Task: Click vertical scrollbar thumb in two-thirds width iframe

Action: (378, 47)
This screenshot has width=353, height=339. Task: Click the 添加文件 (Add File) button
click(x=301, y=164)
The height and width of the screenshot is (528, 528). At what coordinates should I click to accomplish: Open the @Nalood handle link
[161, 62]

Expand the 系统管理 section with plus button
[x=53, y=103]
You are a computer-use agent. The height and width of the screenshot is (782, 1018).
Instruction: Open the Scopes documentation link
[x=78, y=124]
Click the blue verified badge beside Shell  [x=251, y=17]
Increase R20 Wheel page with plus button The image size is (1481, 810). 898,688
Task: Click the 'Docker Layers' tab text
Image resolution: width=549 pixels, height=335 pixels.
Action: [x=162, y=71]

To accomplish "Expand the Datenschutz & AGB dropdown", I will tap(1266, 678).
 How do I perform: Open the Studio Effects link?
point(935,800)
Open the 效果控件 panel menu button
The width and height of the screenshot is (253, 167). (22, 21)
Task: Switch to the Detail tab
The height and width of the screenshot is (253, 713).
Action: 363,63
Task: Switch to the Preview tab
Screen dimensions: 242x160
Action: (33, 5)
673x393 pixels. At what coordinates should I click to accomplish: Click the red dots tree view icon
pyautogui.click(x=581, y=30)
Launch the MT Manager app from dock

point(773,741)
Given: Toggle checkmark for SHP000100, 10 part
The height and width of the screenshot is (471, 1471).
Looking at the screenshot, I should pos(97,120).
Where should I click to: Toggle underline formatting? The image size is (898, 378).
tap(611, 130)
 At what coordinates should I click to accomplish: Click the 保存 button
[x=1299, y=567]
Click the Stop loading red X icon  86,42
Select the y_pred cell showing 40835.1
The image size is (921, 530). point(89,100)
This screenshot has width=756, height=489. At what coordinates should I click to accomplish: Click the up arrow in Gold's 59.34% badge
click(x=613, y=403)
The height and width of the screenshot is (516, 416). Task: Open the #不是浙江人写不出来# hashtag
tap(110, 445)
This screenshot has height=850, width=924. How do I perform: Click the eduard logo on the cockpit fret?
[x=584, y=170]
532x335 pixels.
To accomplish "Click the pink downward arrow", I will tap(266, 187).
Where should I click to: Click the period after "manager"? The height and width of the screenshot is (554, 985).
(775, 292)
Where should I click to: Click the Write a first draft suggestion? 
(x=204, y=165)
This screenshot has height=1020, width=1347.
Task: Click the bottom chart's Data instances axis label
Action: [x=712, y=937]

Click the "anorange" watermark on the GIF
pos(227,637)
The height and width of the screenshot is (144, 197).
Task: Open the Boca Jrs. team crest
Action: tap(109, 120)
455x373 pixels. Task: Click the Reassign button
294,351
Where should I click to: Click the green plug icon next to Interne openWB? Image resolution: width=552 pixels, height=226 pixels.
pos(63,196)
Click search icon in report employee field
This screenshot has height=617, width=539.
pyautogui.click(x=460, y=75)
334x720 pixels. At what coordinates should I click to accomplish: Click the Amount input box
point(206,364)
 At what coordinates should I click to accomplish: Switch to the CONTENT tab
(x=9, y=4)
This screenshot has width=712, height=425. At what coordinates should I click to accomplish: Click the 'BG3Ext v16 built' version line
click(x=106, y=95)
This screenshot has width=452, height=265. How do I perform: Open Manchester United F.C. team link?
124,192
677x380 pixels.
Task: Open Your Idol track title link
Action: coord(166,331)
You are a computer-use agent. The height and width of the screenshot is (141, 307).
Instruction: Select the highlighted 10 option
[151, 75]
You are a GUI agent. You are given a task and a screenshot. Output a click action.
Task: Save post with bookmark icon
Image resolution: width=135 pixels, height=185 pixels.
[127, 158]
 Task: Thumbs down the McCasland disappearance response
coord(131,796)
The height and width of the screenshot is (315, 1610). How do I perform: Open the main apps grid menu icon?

-------------------------

*What the task requires*: Render every line of the data above as a Markdown table with the columns Index and Content, numbering the rows in order and omitting blank lines.

*Result of this task*:
| Index | Content |
|---|---|
| 1 | Task: Click vertical scrollbar thumb in two-thirds width iframe |
| 2 | Action: (378, 47) |
| 3 | This screenshot has width=353, height=339. Task: Click the 添加文件 (Add File) button |
| 4 | click(x=301, y=164) |
| 5 | The height and width of the screenshot is (528, 528). At what coordinates should I click to accomplish: Open the @Nalood handle link |
| 6 | [161, 62] |
| 7 | Expand the 系统管理 section with plus button |
| 8 | [x=53, y=103] |
| 9 | You are a computer-use agent. The height and width of the screenshot is (782, 1018). |
| 10 | Instruction: Open the Scopes documentation link |
| 11 | [x=78, y=124] |
| 12 | Click the blue verified badge beside Shell  [x=251, y=17] |
| 13 | Increase R20 Wheel page with plus button The image size is (1481, 810). 898,688 |
| 14 | Task: Click the 'Docker Layers' tab text |
| 15 | Image resolution: width=549 pixels, height=335 pixels. |
| 16 | Action: [x=162, y=71] |
| 17 | To accomplish "Expand the Datenschutz & AGB dropdown", I will tap(1266, 678). |
| 18 |  How do I perform: Open the Studio Effects link? |
| 19 | point(935,800) |
| 20 | Open the 效果控件 panel menu button |
| 21 | The width and height of the screenshot is (253, 167). (22, 21) |
| 22 | Task: Switch to the Detail tab |
| 23 | The height and width of the screenshot is (253, 713). |
| 24 | Action: 363,63 |
| 25 | Task: Switch to the Preview tab |
| 26 | Screen dimensions: 242x160 |
| 27 | Action: (33, 5) |
| 28 | 673x393 pixels. At what coordinates should I click to accomplish: Click the red dots tree view icon |
| 29 | pyautogui.click(x=581, y=30) |
| 30 | Launch the MT Manager app from dock |
| 31 | point(773,741) |
| 32 | Given: Toggle checkmark for SHP000100, 10 part |
| 33 | The height and width of the screenshot is (471, 1471). |
| 34 | Looking at the screenshot, I should pos(97,120). |
| 35 | Where should I click to: Toggle underline formatting? The image size is (898, 378). |
| 36 | tap(611, 130) |
| 37 |  At what coordinates should I click to accomplish: Click the 保存 button |
| 38 | [x=1299, y=567] |
| 39 | Click the Stop loading red X icon  86,42 |
| 40 | Select the y_pred cell showing 40835.1 |
| 41 | The image size is (921, 530). point(89,100) |
| 42 | This screenshot has width=756, height=489. At what coordinates should I click to accomplish: Click the up arrow in Gold's 59.34% badge |
| 43 | click(x=613, y=403) |
| 44 | The height and width of the screenshot is (516, 416). Task: Open the #不是浙江人写不出来# hashtag |
| 45 | tap(110, 445) |
| 46 | This screenshot has height=850, width=924. How do I perform: Click the eduard logo on the cockpit fret? |
| 47 | [x=584, y=170] |
| 48 | 532x335 pixels. |
| 49 | To accomplish "Click the pink downward arrow", I will tap(266, 187). |
| 50 | Where should I click to: Click the period after "manager"? The height and width of the screenshot is (554, 985). |
| 51 | (775, 292) |
| 52 | Where should I click to: Click the Write a first draft suggestion?  |
| 53 | (x=204, y=165) |
| 54 | This screenshot has height=1020, width=1347. |
| 55 | Task: Click the bottom chart's Data instances axis label |
| 56 | Action: [x=712, y=937] |
| 57 | Click the "anorange" watermark on the GIF |
| 58 | pos(227,637) |
| 59 | The height and width of the screenshot is (144, 197). |
| 60 | Task: Open the Boca Jrs. team crest |
| 61 | Action: tap(109, 120) |
| 62 | 455x373 pixels. Task: Click the Reassign button |
| 63 | 294,351 |
| 64 | Where should I click to: Click the green plug icon next to Interne openWB? Image resolution: width=552 pixels, height=226 pixels. |
| 65 | pos(63,196) |
| 66 | Click search icon in report employee field |
| 67 | This screenshot has height=617, width=539. |
| 68 | pyautogui.click(x=460, y=75) |
| 69 | 334x720 pixels. At what coordinates should I click to accomplish: Click the Amount input box |
| 70 | point(206,364) |
| 71 |  At what coordinates should I click to accomplish: Switch to the CONTENT tab |
| 72 | (x=9, y=4) |
| 73 | This screenshot has width=712, height=425. At what coordinates should I click to accomplish: Click the 'BG3Ext v16 built' version line |
| 74 | click(x=106, y=95) |
| 75 | This screenshot has width=452, height=265. How do I perform: Open Manchester United F.C. team link? |
| 76 | 124,192 |
| 77 | 677x380 pixels. |
| 78 | Task: Open Your Idol track title link |
| 79 | Action: coord(166,331) |
| 80 | You are a computer-use agent. The height and width of the screenshot is (141, 307). |
| 81 | Instruction: Select the highlighted 10 option |
| 82 | [151, 75] |
| 83 | You are a GUI agent. You are given a task and a screenshot. Output a click action. |
| 84 | Task: Save post with bookmark icon |
| 85 | Image resolution: width=135 pixels, height=185 pixels. |
| 86 | [127, 158] |
| 87 |  Task: Thumbs down the McCasland disappearance response |
| 88 | coord(131,796) |
| 89 | The height and width of the screenshot is (315, 1610). How do I perform: Open the main apps grid menu icon? |